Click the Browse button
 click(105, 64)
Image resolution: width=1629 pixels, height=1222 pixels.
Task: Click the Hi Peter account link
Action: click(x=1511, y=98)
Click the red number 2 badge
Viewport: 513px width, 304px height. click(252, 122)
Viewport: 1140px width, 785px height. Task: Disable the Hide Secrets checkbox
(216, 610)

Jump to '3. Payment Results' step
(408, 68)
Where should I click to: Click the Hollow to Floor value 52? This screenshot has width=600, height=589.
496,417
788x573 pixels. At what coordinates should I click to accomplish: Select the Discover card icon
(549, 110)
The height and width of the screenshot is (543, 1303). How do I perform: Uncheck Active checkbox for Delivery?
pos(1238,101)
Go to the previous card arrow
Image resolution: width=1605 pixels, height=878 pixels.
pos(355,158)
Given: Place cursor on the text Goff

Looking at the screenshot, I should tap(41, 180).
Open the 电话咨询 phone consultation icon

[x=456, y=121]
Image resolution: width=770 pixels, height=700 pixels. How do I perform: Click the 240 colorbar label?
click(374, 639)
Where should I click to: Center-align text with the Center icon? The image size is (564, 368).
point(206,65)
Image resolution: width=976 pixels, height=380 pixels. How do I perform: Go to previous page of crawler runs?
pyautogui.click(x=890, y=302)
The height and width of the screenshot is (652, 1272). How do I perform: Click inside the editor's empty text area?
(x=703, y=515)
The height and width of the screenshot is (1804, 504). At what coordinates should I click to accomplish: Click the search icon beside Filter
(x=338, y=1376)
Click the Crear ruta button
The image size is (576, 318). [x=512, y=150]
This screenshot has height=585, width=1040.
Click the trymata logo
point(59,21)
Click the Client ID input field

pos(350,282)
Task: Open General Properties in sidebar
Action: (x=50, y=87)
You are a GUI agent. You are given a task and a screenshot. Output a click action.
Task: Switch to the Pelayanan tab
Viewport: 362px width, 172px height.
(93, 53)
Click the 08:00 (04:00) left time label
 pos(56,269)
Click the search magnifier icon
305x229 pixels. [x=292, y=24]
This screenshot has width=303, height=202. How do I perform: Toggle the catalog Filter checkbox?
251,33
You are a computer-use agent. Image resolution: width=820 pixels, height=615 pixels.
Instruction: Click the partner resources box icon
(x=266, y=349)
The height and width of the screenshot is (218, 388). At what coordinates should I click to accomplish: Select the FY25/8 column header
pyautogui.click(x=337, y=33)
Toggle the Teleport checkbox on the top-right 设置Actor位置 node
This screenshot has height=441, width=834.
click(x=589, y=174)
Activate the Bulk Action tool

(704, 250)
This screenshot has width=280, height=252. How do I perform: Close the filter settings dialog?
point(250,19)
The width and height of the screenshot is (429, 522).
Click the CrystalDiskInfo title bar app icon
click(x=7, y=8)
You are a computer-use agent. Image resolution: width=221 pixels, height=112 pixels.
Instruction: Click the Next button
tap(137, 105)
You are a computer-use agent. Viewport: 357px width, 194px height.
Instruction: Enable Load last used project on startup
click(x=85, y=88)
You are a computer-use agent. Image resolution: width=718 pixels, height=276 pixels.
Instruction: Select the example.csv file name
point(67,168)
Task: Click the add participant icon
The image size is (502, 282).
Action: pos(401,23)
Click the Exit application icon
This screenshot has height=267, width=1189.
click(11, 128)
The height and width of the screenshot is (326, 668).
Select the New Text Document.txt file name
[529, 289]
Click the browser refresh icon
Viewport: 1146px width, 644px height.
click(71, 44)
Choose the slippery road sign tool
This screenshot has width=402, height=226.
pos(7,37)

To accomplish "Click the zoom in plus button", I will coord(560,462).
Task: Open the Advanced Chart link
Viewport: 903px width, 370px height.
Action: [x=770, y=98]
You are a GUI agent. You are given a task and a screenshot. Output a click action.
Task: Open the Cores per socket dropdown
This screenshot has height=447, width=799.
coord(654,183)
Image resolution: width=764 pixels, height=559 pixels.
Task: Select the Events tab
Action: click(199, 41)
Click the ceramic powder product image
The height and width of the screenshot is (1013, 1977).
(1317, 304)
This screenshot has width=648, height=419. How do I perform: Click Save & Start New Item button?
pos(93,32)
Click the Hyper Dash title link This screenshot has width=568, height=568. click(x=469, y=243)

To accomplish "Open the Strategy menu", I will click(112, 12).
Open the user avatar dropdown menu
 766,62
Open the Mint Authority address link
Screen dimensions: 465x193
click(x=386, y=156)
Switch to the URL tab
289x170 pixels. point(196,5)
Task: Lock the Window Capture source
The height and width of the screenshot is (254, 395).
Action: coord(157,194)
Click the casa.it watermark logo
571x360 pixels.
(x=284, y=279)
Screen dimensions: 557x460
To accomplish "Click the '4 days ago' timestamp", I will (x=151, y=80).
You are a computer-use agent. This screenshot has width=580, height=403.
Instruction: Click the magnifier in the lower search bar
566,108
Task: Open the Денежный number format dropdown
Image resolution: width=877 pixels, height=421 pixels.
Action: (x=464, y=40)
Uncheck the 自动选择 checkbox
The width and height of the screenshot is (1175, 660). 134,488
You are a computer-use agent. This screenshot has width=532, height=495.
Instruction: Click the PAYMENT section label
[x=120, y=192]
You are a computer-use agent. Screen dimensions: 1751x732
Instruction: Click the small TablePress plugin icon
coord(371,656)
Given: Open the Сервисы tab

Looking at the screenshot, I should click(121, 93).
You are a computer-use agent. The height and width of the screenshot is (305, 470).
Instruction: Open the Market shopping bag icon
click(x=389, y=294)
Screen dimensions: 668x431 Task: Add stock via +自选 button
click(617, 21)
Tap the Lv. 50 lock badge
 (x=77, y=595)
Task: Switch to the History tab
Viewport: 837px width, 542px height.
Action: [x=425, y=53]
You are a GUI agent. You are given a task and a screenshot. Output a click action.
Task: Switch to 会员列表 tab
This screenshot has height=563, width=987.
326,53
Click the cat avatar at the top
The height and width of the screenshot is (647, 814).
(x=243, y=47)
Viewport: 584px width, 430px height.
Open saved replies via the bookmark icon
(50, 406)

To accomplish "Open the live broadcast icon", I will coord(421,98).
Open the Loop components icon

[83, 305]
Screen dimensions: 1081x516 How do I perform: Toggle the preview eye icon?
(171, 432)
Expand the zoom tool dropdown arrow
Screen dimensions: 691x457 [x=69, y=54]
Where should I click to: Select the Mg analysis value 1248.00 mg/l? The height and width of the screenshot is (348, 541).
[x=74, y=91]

※

INSTRUCTIONS FOR THE TASK: Please set down the full listing above, word for word.

RESULT:
Click the Browse button
 click(105, 64)
Image resolution: width=1629 pixels, height=1222 pixels.
Task: Click the Hi Peter account link
Action: click(x=1511, y=98)
Click the red number 2 badge
Viewport: 513px width, 304px height. click(252, 122)
Viewport: 1140px width, 785px height. Task: Disable the Hide Secrets checkbox
(216, 610)

Jump to '3. Payment Results' step
(408, 68)
Where should I click to: Click the Hollow to Floor value 52? This screenshot has width=600, height=589.
496,417
788x573 pixels. At what coordinates should I click to accomplish: Select the Discover card icon
(549, 110)
The height and width of the screenshot is (543, 1303). How do I perform: Uncheck Active checkbox for Delivery?
pos(1238,101)
Go to the previous card arrow
Image resolution: width=1605 pixels, height=878 pixels.
pos(355,158)
Given: Place cursor on the text Goff

Looking at the screenshot, I should tap(41, 180).
Open the 电话咨询 phone consultation icon

[x=456, y=121]
Image resolution: width=770 pixels, height=700 pixels. How do I perform: Click the 240 colorbar label?
click(374, 639)
Where should I click to: Center-align text with the Center icon? The image size is (564, 368).
point(206,65)
Image resolution: width=976 pixels, height=380 pixels. How do I perform: Go to previous page of crawler runs?
pyautogui.click(x=890, y=302)
The height and width of the screenshot is (652, 1272). How do I perform: Click inside the editor's empty text area?
(x=703, y=515)
The height and width of the screenshot is (1804, 504). At what coordinates should I click to accomplish: Click the search icon beside Filter
(x=338, y=1376)
Click the Crear ruta button
The image size is (576, 318). [x=512, y=150]
This screenshot has height=585, width=1040.
Click the trymata logo
point(59,21)
Click the Client ID input field

pos(350,282)
Task: Open General Properties in sidebar
Action: (x=50, y=87)
You are a GUI agent. You are given a task and a screenshot. Output a click action.
Task: Switch to the Pelayanan tab
Viewport: 362px width, 172px height.
(93, 53)
Click the 08:00 (04:00) left time label
 pos(56,269)
Click the search magnifier icon
305x229 pixels. [x=292, y=24]
This screenshot has width=303, height=202. How do I perform: Toggle the catalog Filter checkbox?
251,33
You are a computer-use agent. Image resolution: width=820 pixels, height=615 pixels.
Instruction: Click the partner resources box icon
(x=266, y=349)
The height and width of the screenshot is (218, 388). At what coordinates should I click to accomplish: Select the FY25/8 column header
pyautogui.click(x=337, y=33)
Toggle the Teleport checkbox on the top-right 设置Actor位置 node
This screenshot has height=441, width=834.
click(x=589, y=174)
Activate the Bulk Action tool

(704, 250)
This screenshot has width=280, height=252. How do I perform: Close the filter settings dialog?
point(250,19)
The width and height of the screenshot is (429, 522).
Click the CrystalDiskInfo title bar app icon
click(x=7, y=8)
You are a computer-use agent. Image resolution: width=221 pixels, height=112 pixels.
Instruction: Click the Next button
tap(137, 105)
You are a computer-use agent. Viewport: 357px width, 194px height.
Instruction: Enable Load last used project on startup
click(x=85, y=88)
You are a computer-use agent. Image resolution: width=718 pixels, height=276 pixels.
Instruction: Select the example.csv file name
point(67,168)
Task: Click the add participant icon
The image size is (502, 282).
Action: pos(401,23)
Click the Exit application icon
This screenshot has height=267, width=1189.
click(11, 128)
The height and width of the screenshot is (326, 668).
Select the New Text Document.txt file name
[529, 289]
Click the browser refresh icon
Viewport: 1146px width, 644px height.
click(71, 44)
Choose the slippery road sign tool
This screenshot has width=402, height=226.
pos(7,37)

To accomplish "Click the zoom in plus button", I will coord(560,462).
Task: Open the Advanced Chart link
Viewport: 903px width, 370px height.
Action: [x=770, y=98]
You are a GUI agent. You are given a task and a screenshot. Output a click action.
Task: Open the Cores per socket dropdown
This screenshot has height=447, width=799.
coord(654,183)
Image resolution: width=764 pixels, height=559 pixels.
Task: Select the Events tab
Action: click(199, 41)
Click the ceramic powder product image
The height and width of the screenshot is (1013, 1977).
(1317, 304)
This screenshot has width=648, height=419. How do I perform: Click Save & Start New Item button?
pos(93,32)
Click the Hyper Dash title link This screenshot has width=568, height=568. click(x=469, y=243)

To accomplish "Open the Strategy menu", I will click(112, 12).
Open the user avatar dropdown menu
 766,62
Open the Mint Authority address link
Screen dimensions: 465x193
click(x=386, y=156)
Switch to the URL tab
289x170 pixels. point(196,5)
Task: Lock the Window Capture source
The height and width of the screenshot is (254, 395).
Action: coord(157,194)
Click the casa.it watermark logo
571x360 pixels.
(x=284, y=279)
Screen dimensions: 557x460
To accomplish "Click the '4 days ago' timestamp", I will (x=151, y=80).
You are a computer-use agent. This screenshot has width=580, height=403.
Instruction: Click the magnifier in the lower search bar
566,108
Task: Open the Денежный number format dropdown
Image resolution: width=877 pixels, height=421 pixels.
Action: (x=464, y=40)
Uncheck the 自动选择 checkbox
The width and height of the screenshot is (1175, 660). 134,488
You are a computer-use agent. This screenshot has width=532, height=495.
Instruction: Click the PAYMENT section label
[x=120, y=192]
You are a computer-use agent. Screen dimensions: 1751x732
Instruction: Click the small TablePress plugin icon
coord(371,656)
Given: Open the Сервисы tab

Looking at the screenshot, I should click(121, 93).
You are a computer-use agent. The height and width of the screenshot is (305, 470).
Instruction: Open the Market shopping bag icon
click(x=389, y=294)
Screen dimensions: 668x431 Task: Add stock via +自选 button
click(617, 21)
Tap the Lv. 50 lock badge
 (x=77, y=595)
Task: Switch to the History tab
Viewport: 837px width, 542px height.
Action: [x=425, y=53]
You are a GUI agent. You are given a task and a screenshot. Output a click action.
Task: Switch to 会员列表 tab
This screenshot has height=563, width=987.
326,53
Click the cat avatar at the top
The height and width of the screenshot is (647, 814).
(x=243, y=47)
Viewport: 584px width, 430px height.
Open saved replies via the bookmark icon
(50, 406)

To accomplish "Open the live broadcast icon", I will coord(421,98).
Open the Loop components icon

[83, 305]
Screen dimensions: 1081x516 How do I perform: Toggle the preview eye icon?
(171, 432)
Expand the zoom tool dropdown arrow
Screen dimensions: 691x457 [x=69, y=54]
Where should I click to: Select the Mg analysis value 1248.00 mg/l? The height and width of the screenshot is (348, 541).
[x=74, y=91]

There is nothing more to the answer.